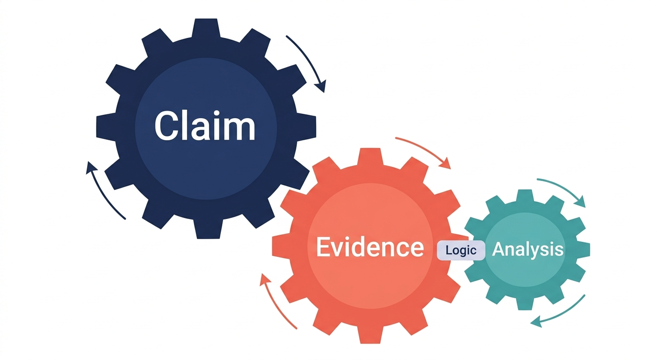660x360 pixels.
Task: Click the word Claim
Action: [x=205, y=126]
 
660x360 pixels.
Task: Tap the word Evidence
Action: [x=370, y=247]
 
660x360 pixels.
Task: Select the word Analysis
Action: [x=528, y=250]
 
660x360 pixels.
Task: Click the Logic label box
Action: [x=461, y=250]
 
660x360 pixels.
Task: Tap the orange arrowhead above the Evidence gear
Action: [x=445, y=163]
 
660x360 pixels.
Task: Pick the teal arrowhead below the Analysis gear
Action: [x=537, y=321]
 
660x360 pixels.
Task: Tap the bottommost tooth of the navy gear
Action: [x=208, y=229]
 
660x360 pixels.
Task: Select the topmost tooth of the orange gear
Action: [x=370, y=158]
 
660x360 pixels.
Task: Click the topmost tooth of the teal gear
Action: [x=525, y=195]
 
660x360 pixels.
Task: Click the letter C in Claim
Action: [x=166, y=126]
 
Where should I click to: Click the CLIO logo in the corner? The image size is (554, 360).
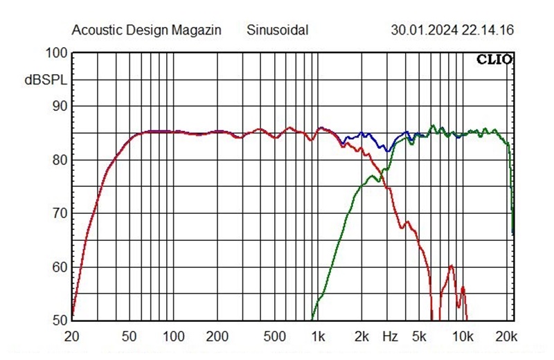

---

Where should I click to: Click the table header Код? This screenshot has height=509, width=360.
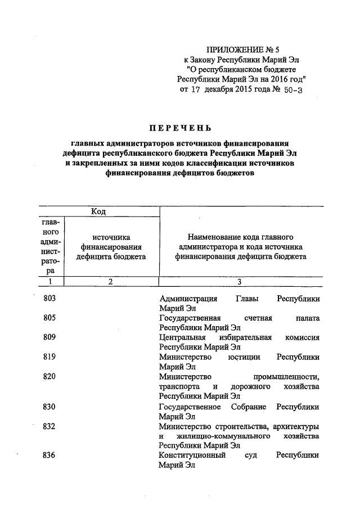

JOB -> How many lines in the entries above contain the string "teal", matching case exactly? Give only the number.

EXERCISE SOLUTION -> 2